§ Stored dataset items

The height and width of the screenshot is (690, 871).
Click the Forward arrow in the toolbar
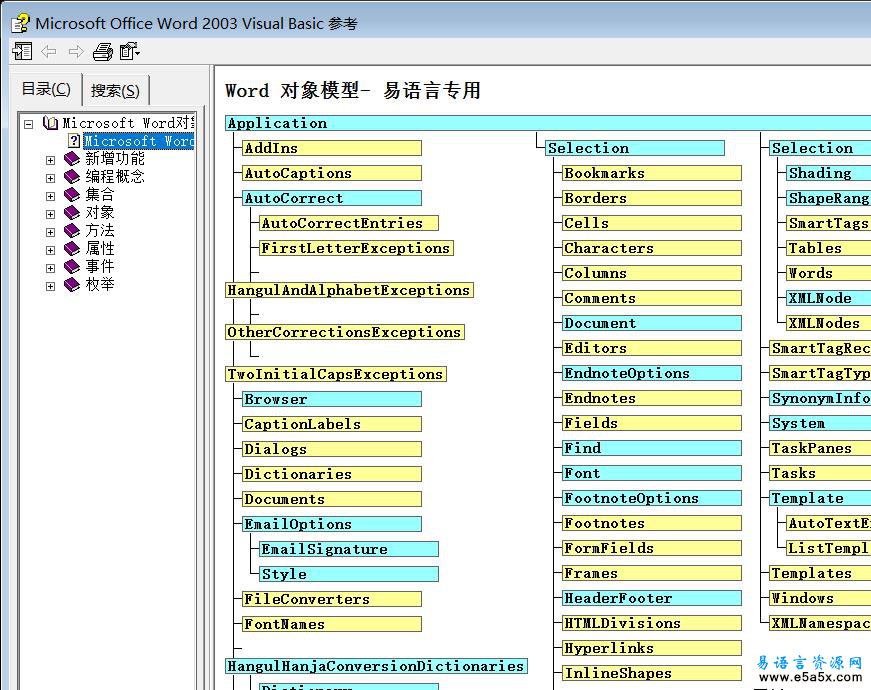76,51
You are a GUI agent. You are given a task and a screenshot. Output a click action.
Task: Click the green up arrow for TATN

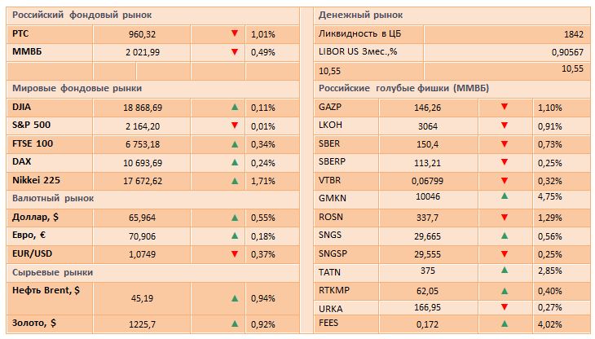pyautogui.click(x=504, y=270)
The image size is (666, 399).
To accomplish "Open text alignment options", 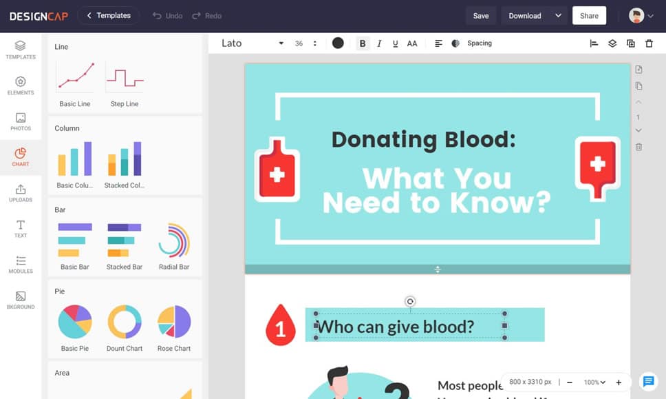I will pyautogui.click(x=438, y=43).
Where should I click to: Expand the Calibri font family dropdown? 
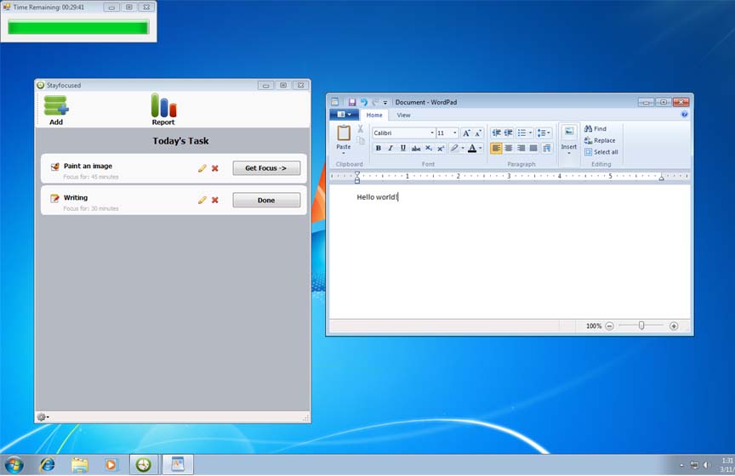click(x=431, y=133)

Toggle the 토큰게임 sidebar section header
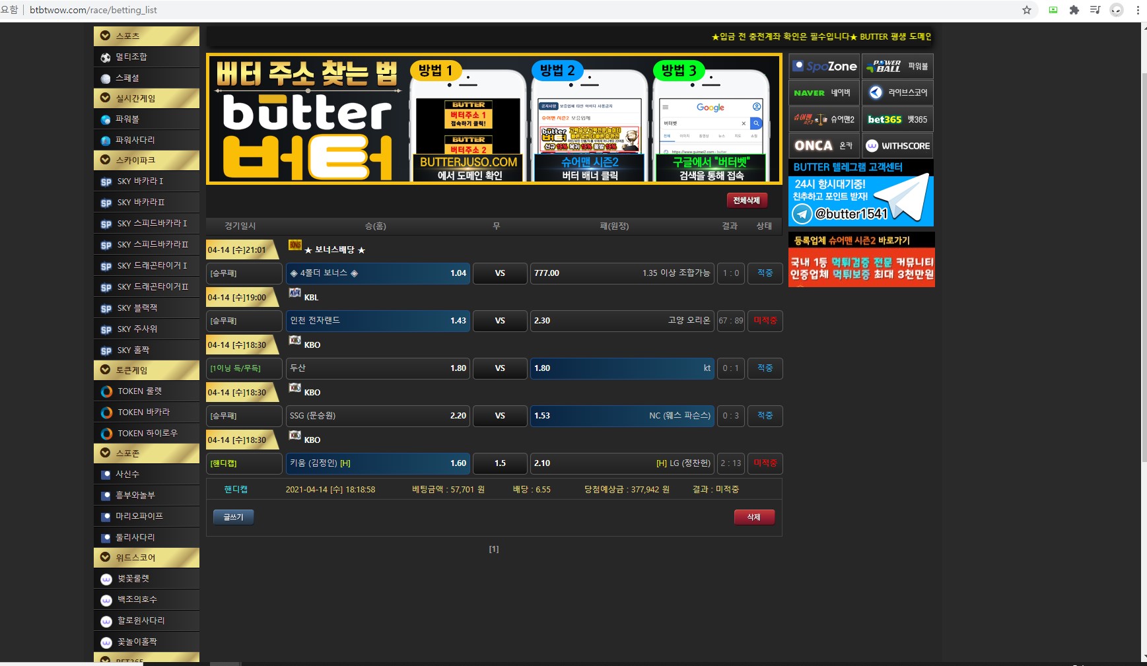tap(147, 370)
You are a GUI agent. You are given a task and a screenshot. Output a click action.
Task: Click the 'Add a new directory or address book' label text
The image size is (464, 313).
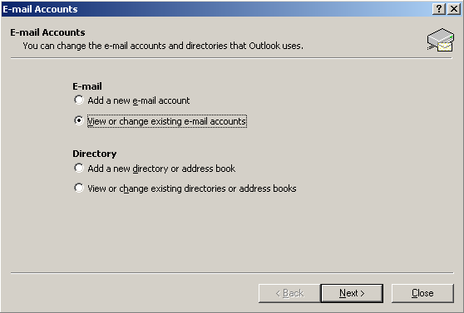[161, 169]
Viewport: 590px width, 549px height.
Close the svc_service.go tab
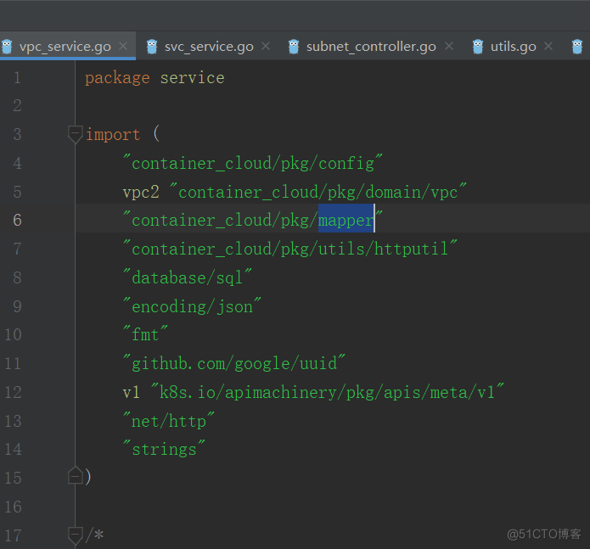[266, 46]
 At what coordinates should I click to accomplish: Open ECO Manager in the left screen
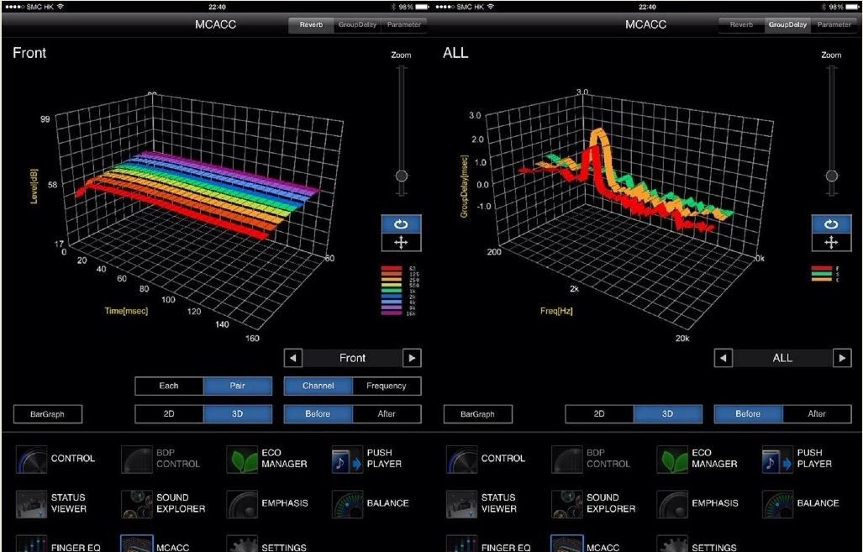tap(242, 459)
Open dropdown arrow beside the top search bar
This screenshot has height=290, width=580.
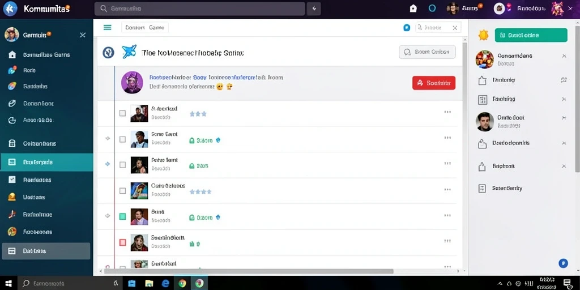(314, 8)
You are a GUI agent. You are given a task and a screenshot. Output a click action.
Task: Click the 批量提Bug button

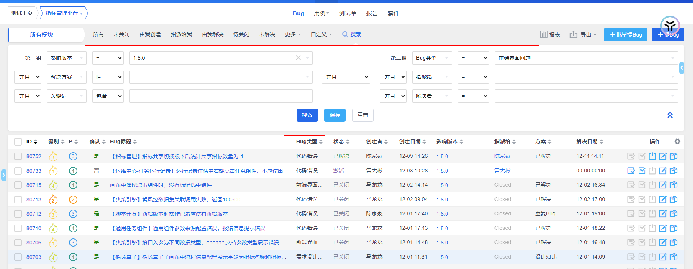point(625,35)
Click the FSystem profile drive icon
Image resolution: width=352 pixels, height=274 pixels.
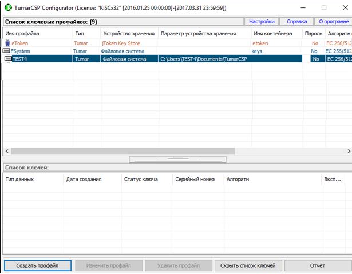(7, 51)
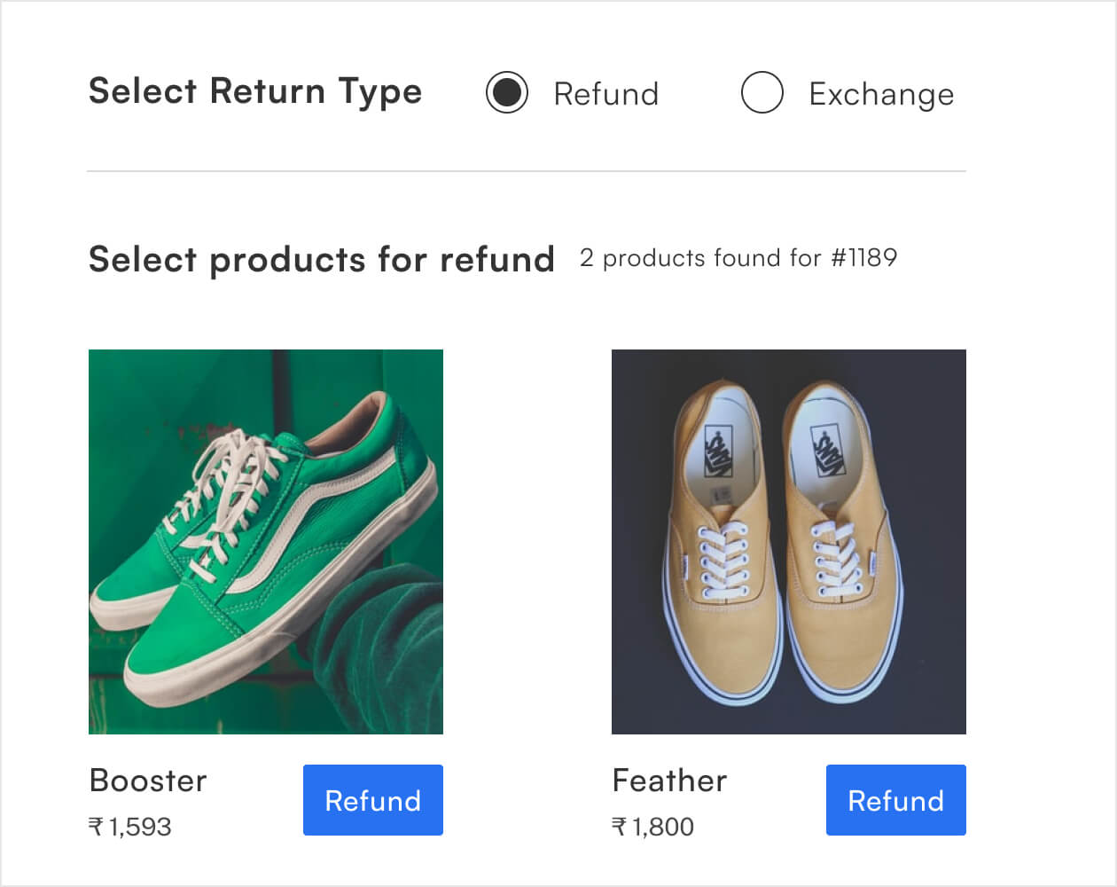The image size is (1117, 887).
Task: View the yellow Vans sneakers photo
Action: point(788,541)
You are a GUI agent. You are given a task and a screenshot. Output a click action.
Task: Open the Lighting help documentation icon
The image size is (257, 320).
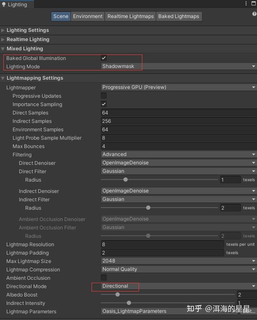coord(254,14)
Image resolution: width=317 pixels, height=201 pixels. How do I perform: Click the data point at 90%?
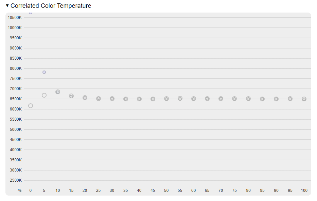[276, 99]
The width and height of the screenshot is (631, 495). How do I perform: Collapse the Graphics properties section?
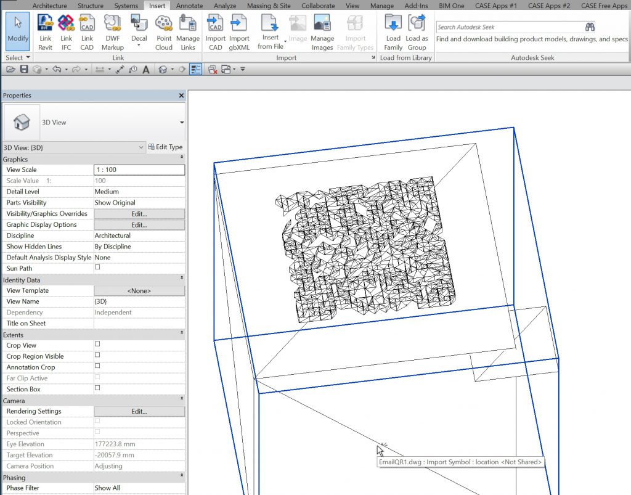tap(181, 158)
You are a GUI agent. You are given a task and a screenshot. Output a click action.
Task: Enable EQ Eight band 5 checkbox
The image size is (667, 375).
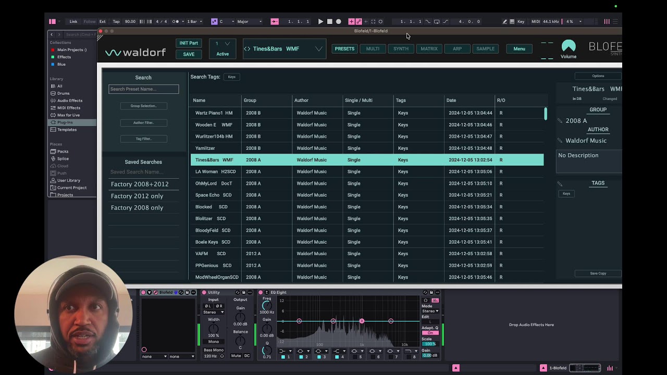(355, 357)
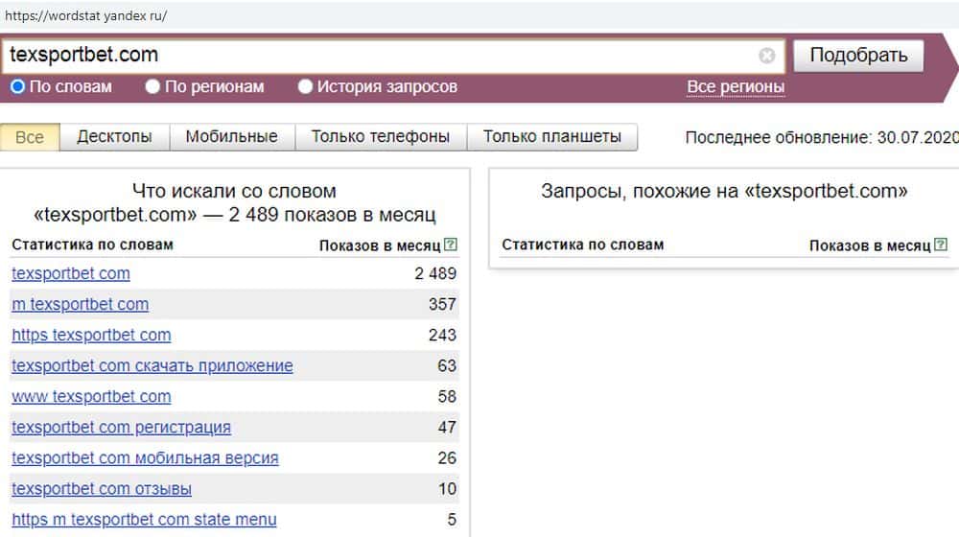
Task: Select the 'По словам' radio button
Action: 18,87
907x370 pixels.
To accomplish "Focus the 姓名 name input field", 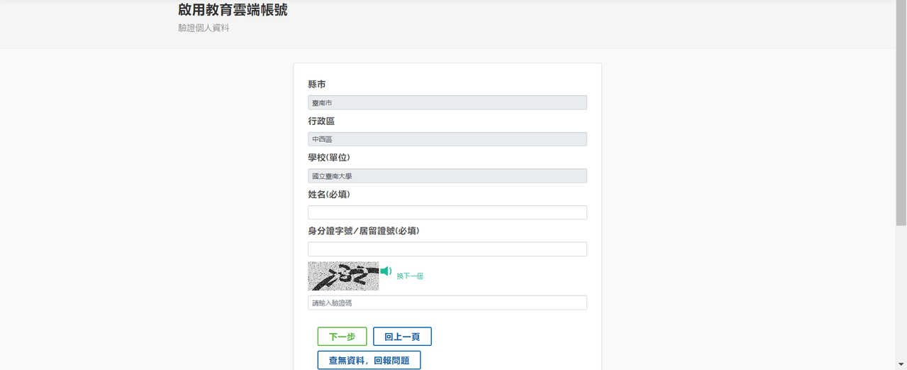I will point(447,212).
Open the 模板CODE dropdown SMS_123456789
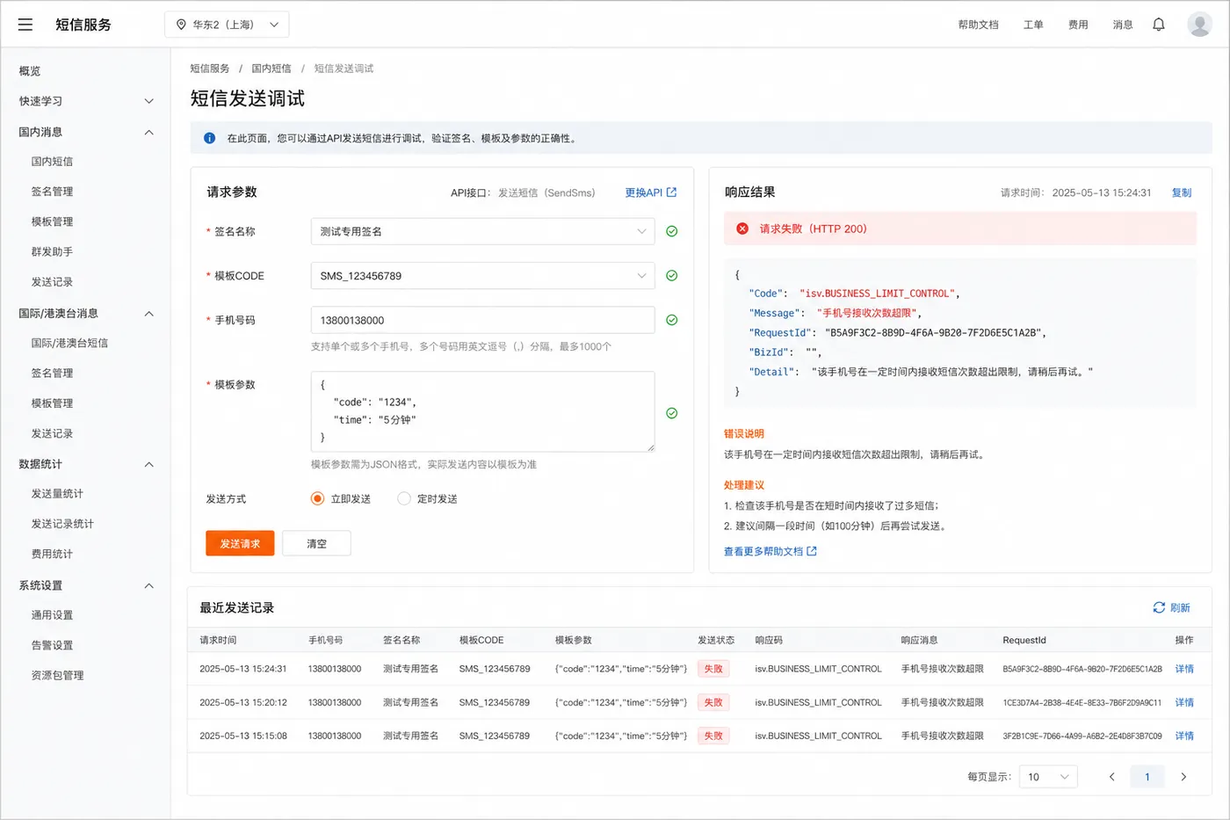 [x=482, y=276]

§ Exercise aim
Leaving pictures out, output the lines of the data above from the one with "Task: Open the" through the one with "907x370 pixels.", word for word.

§ Finished task
Task: Open the Lighting help documentation icon
The image size is (257, 320).
coord(254,14)
Image resolution: width=317 pixels, height=201 pixels. How do I perform: Click the data point at 90%?
[276, 99]
The width and height of the screenshot is (631, 495). How do I perform: Collapse the Graphics properties section?
tap(181, 158)
You are a GUI agent. You are given a task and a screenshot. Output a click action.
Task: Enable EQ Eight band 5 checkbox
The image size is (667, 375).
(355, 357)
Task: Select the 'По словам' radio button
Action: 18,87
907x370 pixels.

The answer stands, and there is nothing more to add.